McClatchy adds: "In 2002, the National Academies, the nonprofit institute that includes the National Academy of Sciences, concluded that the federal government shouldn't use polygraph screening because it was too unreliable.  Yet since then, in the Defense Department alone, the number of national-security polygraph tests has increased fivefold, to almost 46,000 annually."

Now, think about those 46,000 lie-detector tests and can't you just sense it creeping up on you?  Go ahead.  Don't be shy!  That makes no sense!

Or talking about security inflation, what about the "explosion of cell phone surveillance" recently reported by the New York Times -- a staggering 1.3 million demands in 2011 "for subscriber information... from law enforcement agencies seeking text messages, caller locations and other information in the course of investigations"?

From the Complex to local police departments, such requests are increasing by 12%-16% annually.  One of the companies getting the requests, AT&T, says that the numbers have tripled since 2007.  And lest you think that 1.3 million is a mind-blowingly definitive figure, the Times adds that it's only partial, and that the real one is "much higher."  In addition, some of those 1.3 million demands, sometimes not accompanied by court orders, are for multiple (or even masses of) customers, and so could be several times higher in terms of individuals surveilled.  In other words, while those in the National Security Complex -- and following their example, state and local law enforcement -- are working hard to make themselves ever more opaque to us, we are meant to be ever more "transparent" to them.

These are only examples of a larger trend.  Everywhere you see evidence of such numbers inflation in the Complex.  And there's another trend involved as well.  Let's call it by its name: paranoia.  In the years since the 9/11 attacks, the Complex has made itself, if nothing else, utterly secure, and paranoia has been its closest companion.  Thanks to its embrace of a paranoid worldview, it's no longer the sort of place that experiences job cuts, nor is lack of infrastructure investment an issue, nor budget slashing a reality, nor prosecution for illegal acts a possibility.

A superstructure of "security" has been endlessly expanded based largely on the fear that terrorists will do you harm.  As it happens, you're no less in danger from avalanches (34 dead in the U.S. since November) or tunneling at the beach (12 dead between 1990 and 2006), not to speak of real perils like job loss, foreclosure, having your college debts follow you to the grave, and so many other things.  But it matters little.  The promise of safety from terror has worked.  It's been a money-maker, a stimulus-program creator, a job generator -- for the Complex.

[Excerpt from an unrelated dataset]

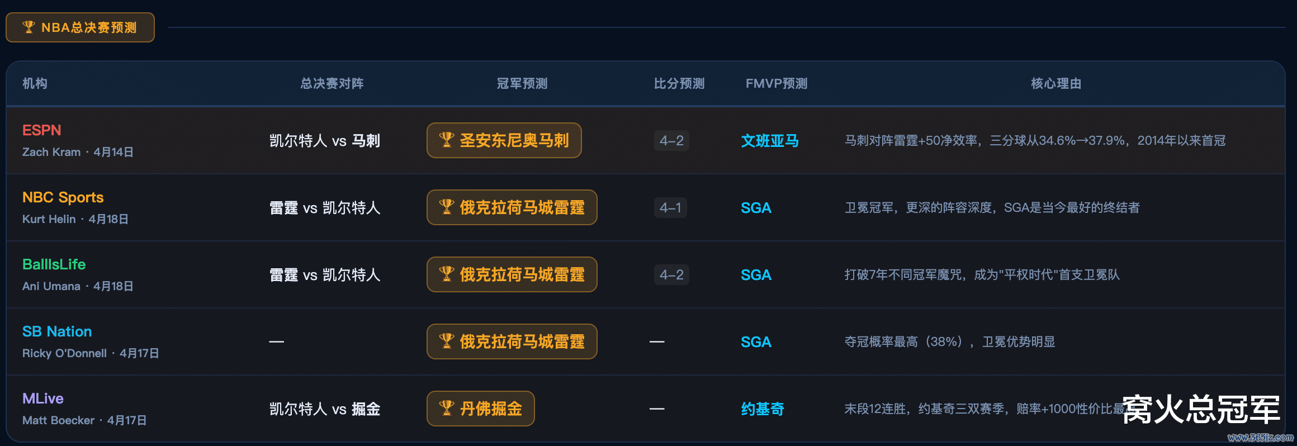Open the NBC Sports source link
Screen dimensions: 1297x446
click(x=63, y=197)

Back in 1964, Richard Hofstadter wrote a Harper's Magazine essay entitled "The Paranoid Style in American Politics."  Then, however, paranoia as he described it, while distinctly all-American, remained largely a phenomenon of American politics -- and often of the political fringe.  Now, it turns out to be a guiding principle in the way we are governed.

Yes, we're in a world filled with dangers.  (Paranoia invariably has some basis, however twisted, in reality.)  And significant among them is undoubtedly the danger the national security state represents to our lives, which are increasingly designed to be open books to its functionaries.  Whether you like it or not, want it or not, care or not, you are ever more likely to be on file somewhere; you are ever more liable to be polygraphed until you "confess"; your cell phone, email, and texts are no longer your property; and one of the 30,000 employees of the Complex assigned to monitor American phone conversations and other communications may be checking you out.  So it goes in twenty-first-century America.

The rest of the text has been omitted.